Monday, Jan. 10
It’s freezing this morning. Below freezing. The power is still on, though, so I gather my water color supplies and drive the 13 minutes along 15A to the Deer Isle Artists Association gallery.
I’m greeted by a large empty space with three tables covered with butcher paper. Two folding chairs lean against the wall. I have no doubt Cindy Bourque-Simonds did that for me. I feel welcome.
I’m all alone in this big space with my computer, paper, paint. The sun streams into the big gallery windows. Subarus and pickup trucks come and go from the post office across the street and the library next door. Heanssler and Eaton oil trucks roar by frequently. We’re so low on heating oil at home that Dan went out and bought 10 gallons of diesel to put in the furnace.
I fill my Maxwell House coffee container with water and start work on a painting I’ve been working on for two years. A fountain in the National Gallery of Art. I took a picture of it at a time when I was unhappy and roaming around art galleries, train stations, skating rinks and botanical gardens, looking for images I could paint at some later, happier date. Like now,
The painting is too dark. I do a little work on another one, a painting of a house on pilings with lobster traps and buoys. It’s too dark. When it’s time to leave I put it on the wall anyway.

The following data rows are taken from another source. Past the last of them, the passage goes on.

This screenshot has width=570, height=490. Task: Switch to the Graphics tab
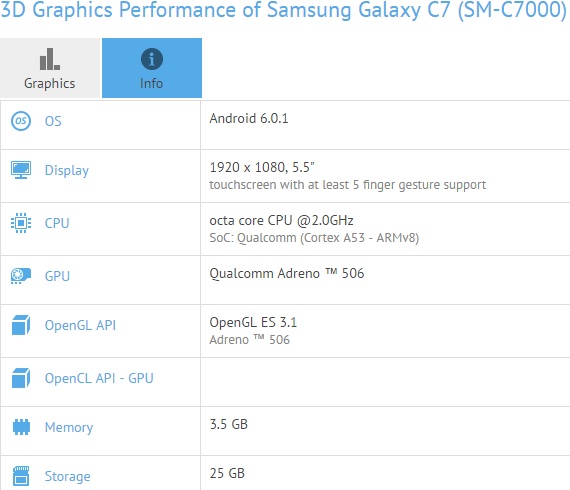click(x=50, y=68)
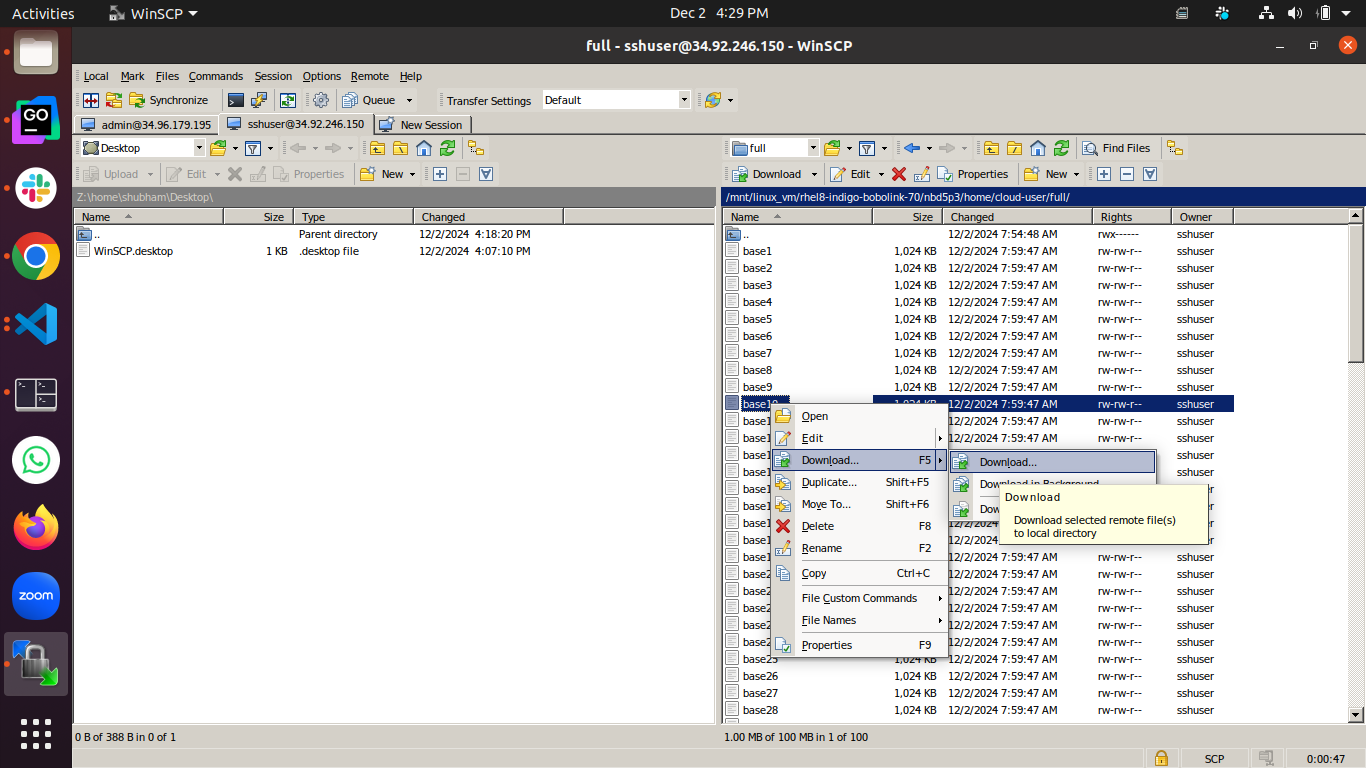Click the red Delete icon in remote toolbar

point(899,174)
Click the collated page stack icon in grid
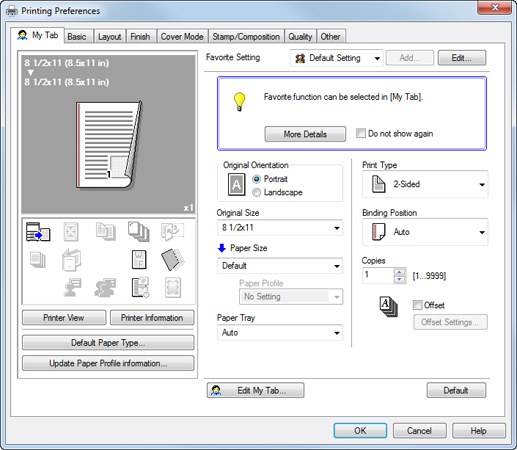 [138, 232]
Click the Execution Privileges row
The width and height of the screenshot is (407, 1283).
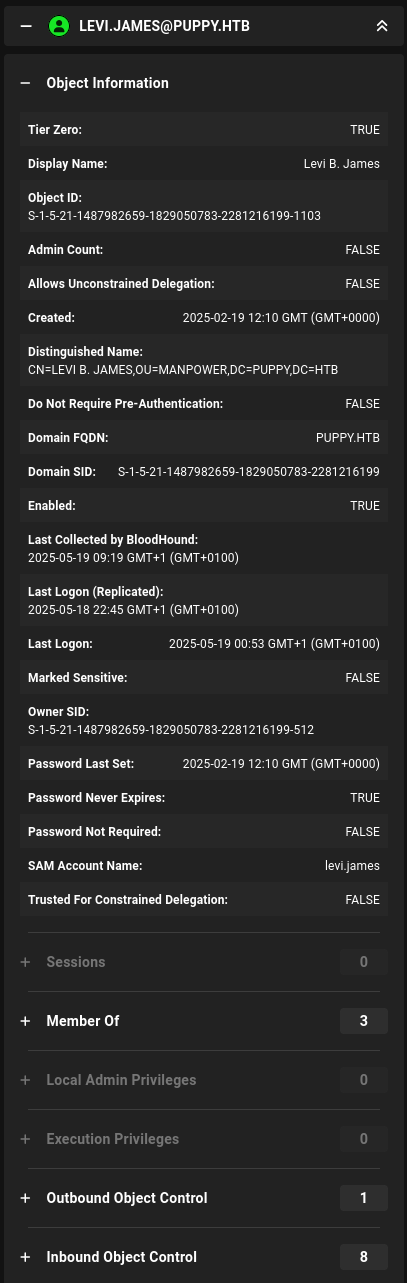click(204, 1139)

I post a picture to Facebook. “Leslie, You need to paint bigger,” my friend Kerry Petertil writes later.
I try to lock the door. It’s so cold out the key won’t turn. I call Dan. He comes to my rescue. He realizes the problem isn’t my mechanical ineptitude. He opens the side door. We lock the front door, go out the side door, lock the side door, put the key back in the lockbox and go home. Popcorn for dinner.